Editorial: To qualify as an effective law, as opposed to merely an impressive declaration, a command must be backed ...

Lori on May 28, 2017

Could we review?

I assumed B over The correct answer because of the ONLY in that answer choice. That would have guaranteed the conclusion, which felt sufficient, rather than necessary. Could we go over this question, please?

1 Reply

Mehran on June 7, 2017

@knoxygirl this is Strengthen with Necessary Premise question.

The conclusion here is, "Hence, what is called 'international law' is not effective law."

The support provided?

"To qualify as an effective law, as opposed to merely an impressive declaration, a command must be backed up by an effective enforcement mechanism. That is why societies have police. The power of the police to enforce a society's laws makes those laws effective. But there is currently no international police force."

(E) clearly strengthens the argument. "Only" introduces necessary so (E) would be diagrammed:

EEIL ==> IPF

The negation of (E) is:

"Something other than an international police force could effectively enforce international law."

Remember, to negate an S & N statement you want to show that sufficient can exist without the necessary condition, i.e.
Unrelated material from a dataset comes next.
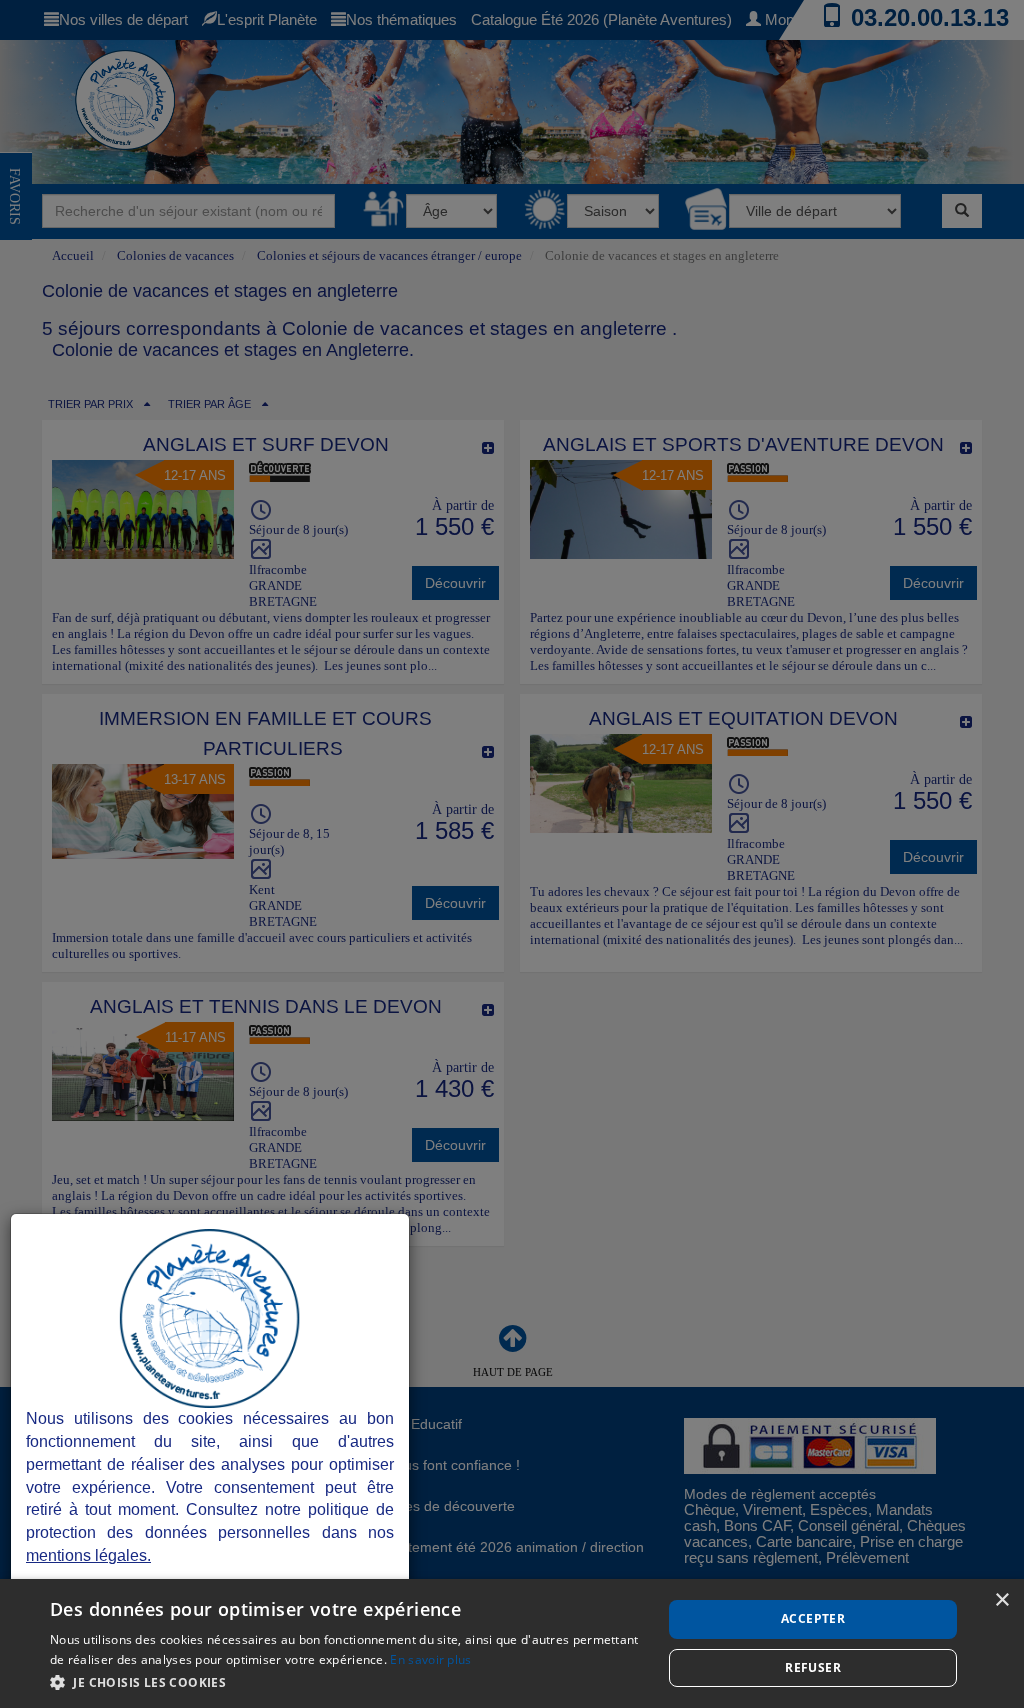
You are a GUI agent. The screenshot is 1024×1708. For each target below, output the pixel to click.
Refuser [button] (813, 1667)
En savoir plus (430, 1659)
EEIL ==> not IPF

This would destroy the conclusion that international law is not effective law based on the premises that there is currently no international police force and to qualify as an effective law, the command must be backed up by an effective enforcement mechanism (i.e. there could be some other effective enforcement mechanism for international law).

Hope that helps! Please let us know if you have any other questions.